Les accidents mortels provoquent des dommages collatéraux considérables, tant chez les familles touchées qu’auprès des intervenants impliqués. Le lieutenant Sylvain Guay a bien voulu partager, de l’intérieur, la réalité de son métier.

Sylvain Guay en a vu des accidents depuis qu’il s’est joint à la Régie de police de Memphrémagog, il y a une trentaine d’années, dont sur la route 108 (voir autre texte). Malgré la formation et l’expérience, il soutient que des scènes impliquant des blessés graves ou des décès sont toujours très éprouvantes à vivre. Certaines histoires le marqueront pour le reste de ses jours, de son propre aveu.

«Il n’y a aucun policier qui se réveille le matin en pensant voir un cadavre, confie-t-il. C’est le genre d’image qu’on ferait tout pour s’en passer, mais ça fait partie de notre travail. Un jour, ça peut être un décès de la route, et le lendemain un suicide. Il faut être prêt à tout.»

La route 108, particulièrement, ravive de douloureux souvenirs au lieutenant Guay. Il se souvient «comme si c’était hier» d’un accident qui avait coûté la vie à deux personnes. Le policier ne s’était pas rendu sur la scène, mais c’est lui qui a eu la lourde tâche d’annoncer la nouvelle aux proches touchés. «Je m’apprêtais à partir en vacances et en voyage quand l’accident est arrivé. Ça m’a tellement ébranlé que j’ai décidé de tout annuler et ça m’a pris des jours à m’en remettre. Il n’y a aucune formation à Nicolet qui nous prépare à vivre ça», admet le principal intéressé.

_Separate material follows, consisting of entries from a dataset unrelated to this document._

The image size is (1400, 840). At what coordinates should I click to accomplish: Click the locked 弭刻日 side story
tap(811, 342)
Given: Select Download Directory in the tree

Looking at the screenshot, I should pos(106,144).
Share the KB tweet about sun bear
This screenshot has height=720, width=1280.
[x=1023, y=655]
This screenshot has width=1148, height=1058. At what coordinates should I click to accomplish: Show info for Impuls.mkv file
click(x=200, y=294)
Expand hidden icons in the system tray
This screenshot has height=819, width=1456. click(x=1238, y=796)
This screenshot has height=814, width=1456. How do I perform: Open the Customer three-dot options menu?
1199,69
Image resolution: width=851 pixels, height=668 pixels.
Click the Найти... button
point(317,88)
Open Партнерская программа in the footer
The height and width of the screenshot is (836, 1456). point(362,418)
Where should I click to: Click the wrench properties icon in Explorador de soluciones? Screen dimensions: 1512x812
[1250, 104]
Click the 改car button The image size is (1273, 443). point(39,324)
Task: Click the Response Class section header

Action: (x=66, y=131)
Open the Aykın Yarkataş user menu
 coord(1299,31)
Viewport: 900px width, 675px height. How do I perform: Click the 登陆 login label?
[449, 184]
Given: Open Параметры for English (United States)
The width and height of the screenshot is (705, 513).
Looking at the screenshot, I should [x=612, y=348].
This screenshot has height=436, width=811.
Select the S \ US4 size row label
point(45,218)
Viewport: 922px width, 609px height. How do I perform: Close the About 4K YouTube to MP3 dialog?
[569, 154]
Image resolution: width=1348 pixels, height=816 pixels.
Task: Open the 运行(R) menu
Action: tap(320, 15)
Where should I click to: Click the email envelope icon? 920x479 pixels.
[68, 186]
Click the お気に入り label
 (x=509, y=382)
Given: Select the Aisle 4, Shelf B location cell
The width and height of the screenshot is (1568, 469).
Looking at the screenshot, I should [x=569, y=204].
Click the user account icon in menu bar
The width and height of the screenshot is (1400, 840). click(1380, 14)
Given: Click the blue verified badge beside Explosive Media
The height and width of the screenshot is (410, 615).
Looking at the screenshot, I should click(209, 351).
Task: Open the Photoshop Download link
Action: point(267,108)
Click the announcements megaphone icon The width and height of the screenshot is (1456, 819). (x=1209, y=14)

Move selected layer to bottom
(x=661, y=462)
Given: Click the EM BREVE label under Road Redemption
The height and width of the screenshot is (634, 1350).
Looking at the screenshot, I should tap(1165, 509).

S’il parle de son propre vécu, Sylvain Guay est convaincu qu’il est impossible de sortir indemne d’un tel choc. Non seulement ces drames amènent à réfléchir, selon lui, mais ils donnent un sens encore plus profond à sa profession de policier. D’ailleurs, le lieutenant estime que la police est beaucoup plus humaine qu’à ses débuts dans le métier. «Quand on annonce le décès à une famille, on s’assure qu’elle ait du soutien avant de repartir, ce qui n’était pas le cas quand j’ai commencé. On a déjà aussi fermé une rue à Magog pour permettre aux familles de venir se recueillir sur les lieux d’un accident mortel. C’est le genre de chose qu’on peut faire comme police de proximité.»

M. Guay et ses collègues savent plus que quiconque les dangers qui guettent ceux qui prennent la route. Ils savent qu’une simple erreur humaine peut avoir des conséquences dévastatrices ou qu’une banale infraction à la loi peut s’avérer irréversible. D’où le fait que certains agents, comme lui, se montrent parfois intransigeants. «J’aime mieux qu’un conducteur sacre après moi parce que je lui donne un ticket, plutôt que devoir l’escorter vers le cimetière. On ne donne pas des contraventions pour respecter des quotas, on le fait pour prévenir des drames. S’il faut que je donne 40 tickets de vitesse à la même personne pour ne pas voir son char écrasé dans un poteau deux rues plus loin, je vais le faire. Ce n’est pas cher payé pour sauver une vie», conclut-il.